I don’t know what I’m expecting to discover when I arrive at Trenchmore Farm to learn about their Sussex Wagyu. I’m ashamed to admit I have been amusing myself with the thought of turning into a yard in rural Cowfold, near Horsham, West Sussex, to find a bunch of people rubbing down cows.
You see, the one thing I understand about Wagyu is that it comes from Japan, where farmers have a tradition of massaging cattle. This, I’ve been told, helps fat disperse throughout the muscle, producing steaks so magnificently marbled they melt in the mouth – steaks also so prohibitively expensive you only find them in high-end restaurants.
It doesn’t take long for farmers Andrew and Joanne Knowles to put right my misconceptions. It turns out Wagyu simply means Japanese cow, with example breeds being Akaushi and Kobe, which refers only to cattle reared in the Kobe region. Wagyu breeds produce the most succulent beef in the world, but the reason for this – the propensity to lay down intramuscular fat that is virtuously high in mono-unsaturates and oleic acid – is a genetic trait.
The massage part, says Andrew, is a ‘slight myth’ derived from a common misunderstanding about the context of farming in Japan.
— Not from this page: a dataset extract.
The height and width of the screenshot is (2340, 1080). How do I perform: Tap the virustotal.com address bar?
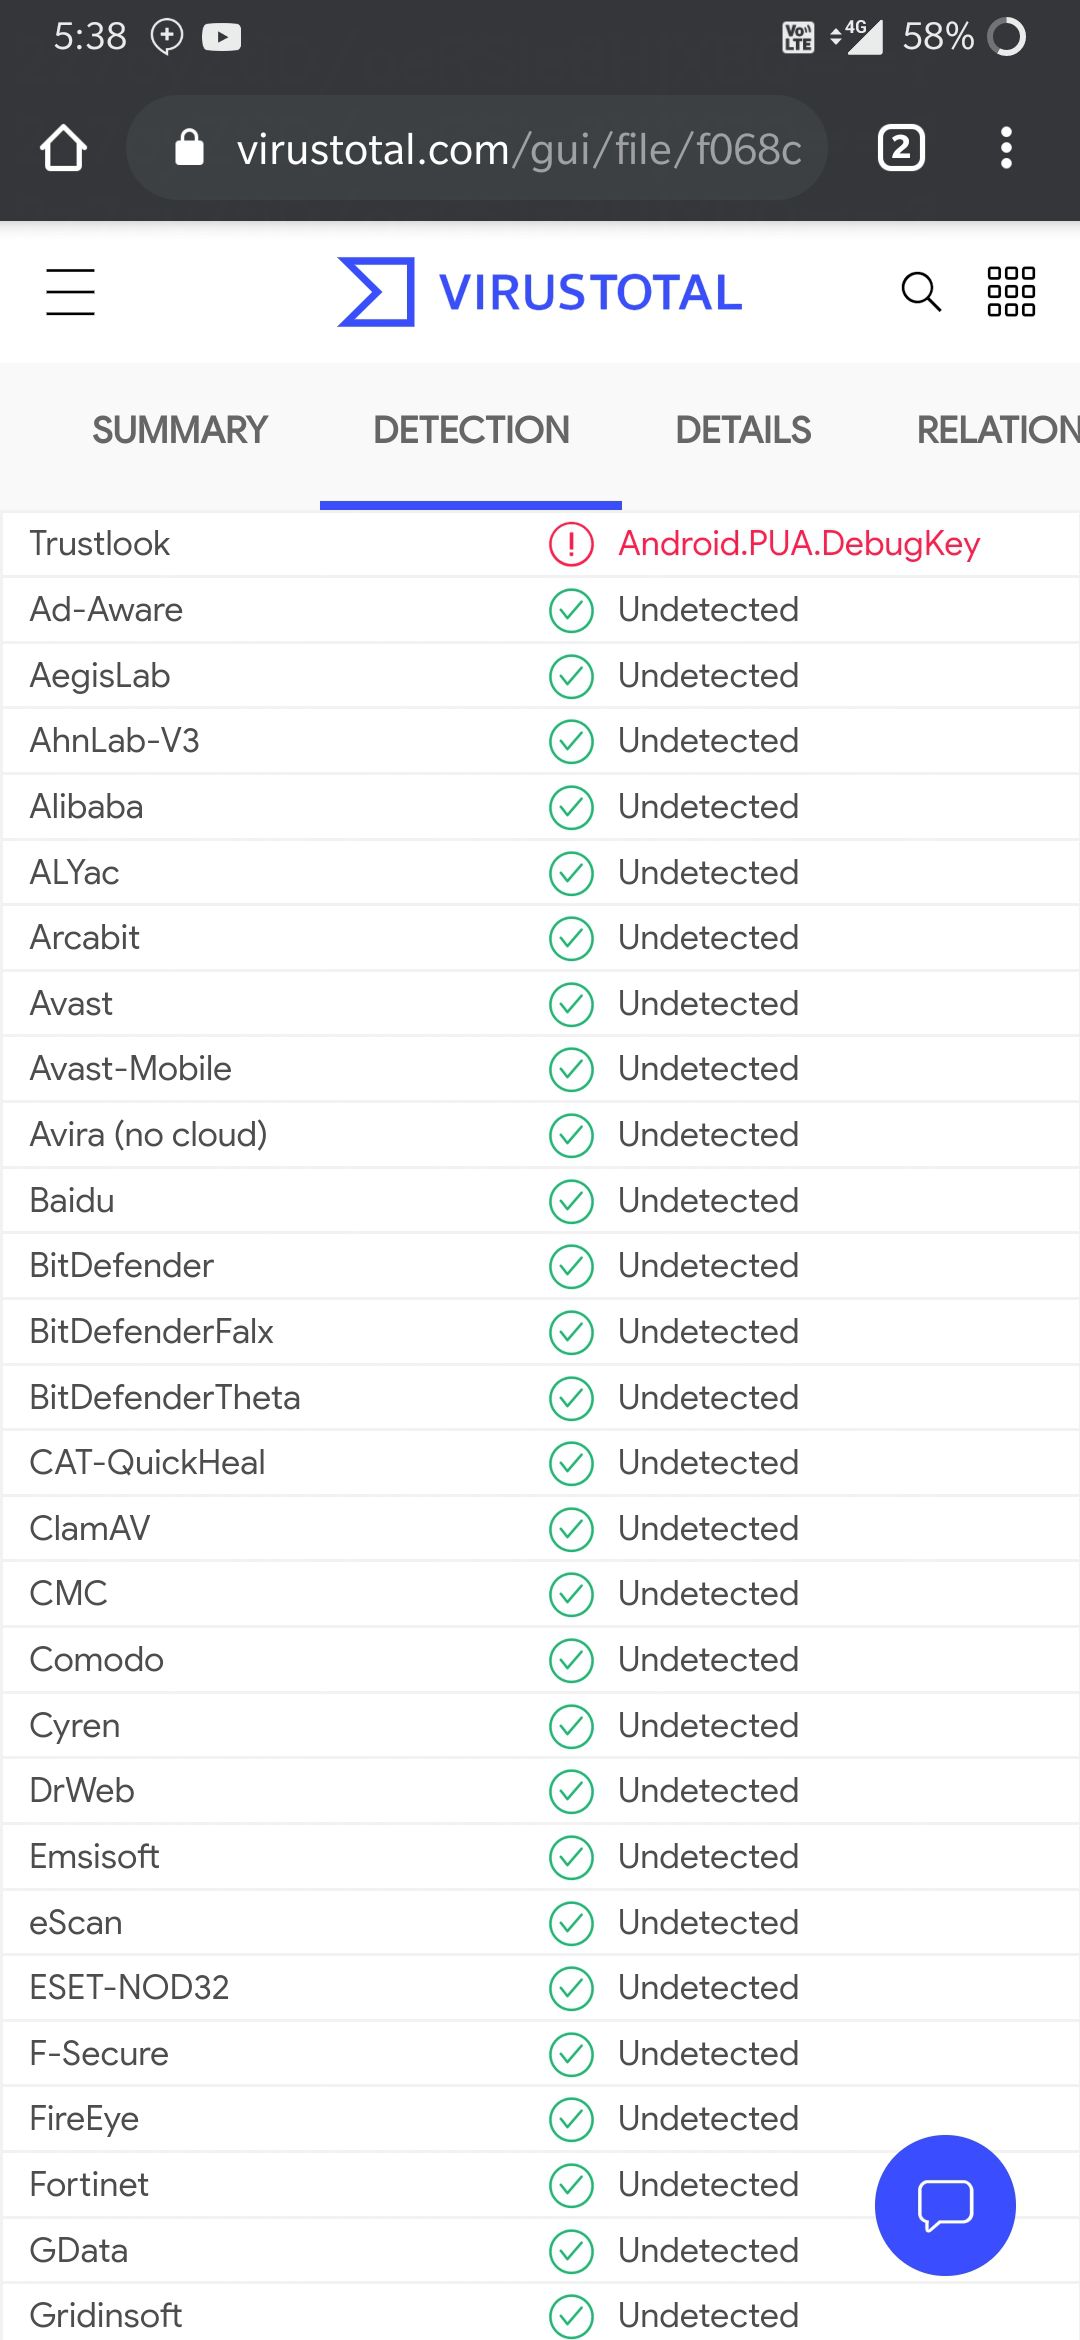coord(518,149)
It comes from the fact that many Japanese farms are smallholdings, where maybe just a single cow will be kept in a barn. ‘The cows tend to be indoors quite a lot,’ says Andrew, ‘so they get stiff, and the farmers massage them for that reason. We stroke ours a lot. I don’t know if I’d describe it technically as a massage, but they get quite a lot of attention!’